JULIE BISHOP: I'm delighted to be here at this third UN Small Island Developing States Conference and it's a wonderful opportunity to not only meet the heads of delegations and representatives but to also discuss with the Prime Minister of Samoa the bilateral relationship between Australia and Samoa.

The session we've just concluded on the private sector is a very important part of this forum. Talking about economic growth in the Pacific and other Island regions means that we must talk about private sector involvement. This has been a very useful beginning to what I believe will be a most successful conference.
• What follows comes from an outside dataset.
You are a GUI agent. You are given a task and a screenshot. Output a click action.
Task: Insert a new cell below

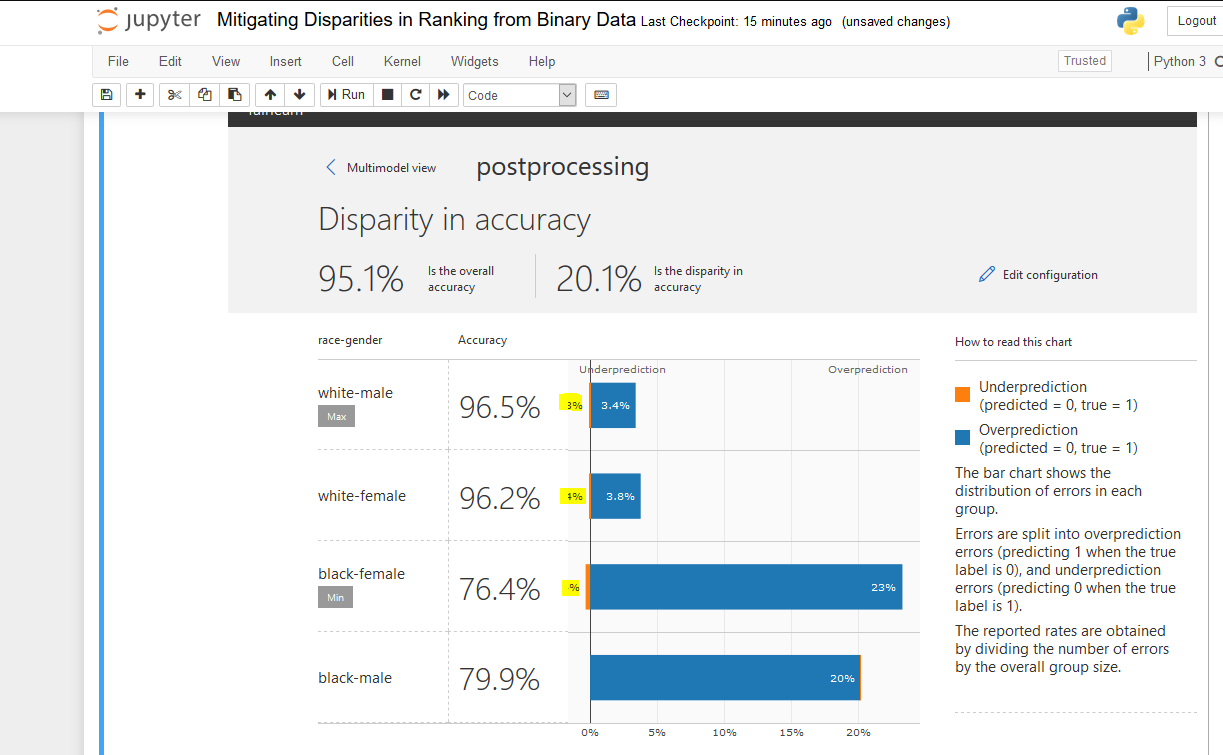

JOURNALIST: I know Australia is a regional leader. Your contribution in pushing the 'Genuine Partnership' with countries outside of Australia, outside of the region?

JULIE BISHOP: Our focus is very much on the Indian Ocean Asia Pacific. The Pacific is an area of particular interest of mine. It's a foreign policy priority for the Australian Government. We're the largest contributor of development assistance into the Pacific and we want to make sure that we can build economic partnerships. We're moving away from the old stereotypes of aid donor – aid recipient. We're building 'genuine economic partnerships' to promote economic growth in a number of ways including the economic empowerment of women.

That's a particular focus and interest of mine and I hope to have the opportunity to discuss some innovative ways that we can do that with the participants at this conference.

JOURNALIST: Would Australia consider climate change refugees if it is actually presented before the Conference?

JULIE BISHOP: Australia is very keen to ensure that people live in places where they want to live, that they can have opportunities including jobs and that comes from economic growth. So what we're focusing on is making communities sustainable. This is where people live, these are their homes. We want to do what we can to ensure that through climate change action, through economic growth, we can enable people to live where they want to live.

JOURNALIST: How long are you here for?

JULIE BISHOP: I'm here until tomorrow evening, late tomorrow evening. My Parliamentary Secretary will be here for the whole Conference. Parliament is sitting in Canberra at present so I'm here for two days and then back to the Parliamentary sittings in Canberra.